• Text for analysis:
★ ★ ★ ★ ★
I found this information quite interesting.  Blood type analysis harkens back to research by Cavalli-Sforza.

Interesting video.

Some parts of this video appear to show a misapprehension of the ABO system.  That system is based on an H substrate that is glycosylated by a glycosyltransferase that exists as an A or B allele.  These add different sugars to the same site on an existing sugar moiety on the surface of H.  Blood group O occurs when this glycosyltransferase is defective.  So the moment A and B glycosyltransferases exist,  AB is a certainty, the inevitable outcome of two co-dominant alleles rather than "appeared at some point throughout the years".

The video says A was ancestral and B appeared later (presumably in humans).  There was once the view that ABO arose repeatedly through convergent evolution but I don't think that is the view today.  Segurel et al, 2012 showed strong evidence that ABO was a trans-species polymorphism across primates in which one of A or B was occasionally lost (see fig 1 in Segurel).  The sequence used to encode each allele is preserved in the phylogenetic tree which is not expected with convergent evolution.  So A and B were already present ~20 million years ago.  Why the video seems so surprised there would be ABO in the ancestor to humans, Neandertal and Denisovan is puzzling.  Orangutans are fully ABO.
★ ★ ★ ★ ★
• What you should do: Carry on the comment about the ABO blood group system, picking up right after its final sentence. The listing comes from a separate source and has no connection to the text.

• Data provided:
★ ★ ★ ★ ★
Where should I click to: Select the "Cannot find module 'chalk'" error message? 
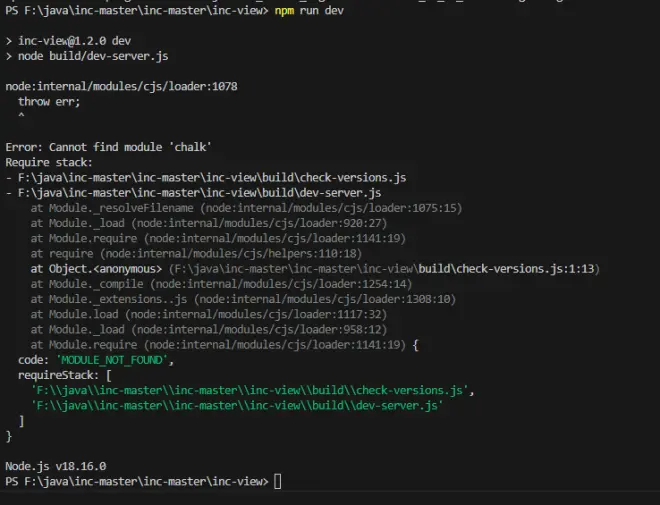coord(108,147)
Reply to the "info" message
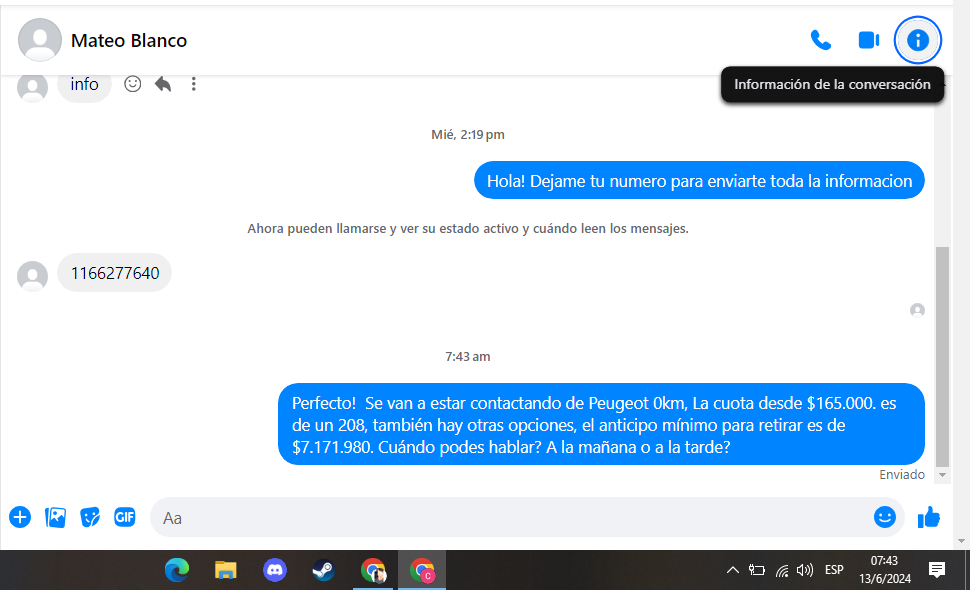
★ ★ ★ ★ ★
• Answer:
They may have been referring to Condemi et al, 2021 which is interesting work.  I was particularly interested in the Rh genotype reported in the video.  The issue with partial Rh genes is that when homozygous, the mother may mount an immune response against a fetus with an intact Rh gene.  This happens with humans in Rhesus disease, when an  RhD- (RhD-/RhD-) mother is exposed to blood from her RhD+ child and develops antibodies against RhD.  Any subsequent RhD+ fetus is then harmed by that response.  However, in humans, the RhD- allele frequency ranges 0.14-0.3 so even with all Rhesus disease risks, it's not as if selection is so strong as to eliminate it.  Why the partial Rh locus should be have had more serious consequences for the Neandertal is not immediately apparent to me.

The PLOS Genetics paper quoted in the video is Hubisz et al, 2020.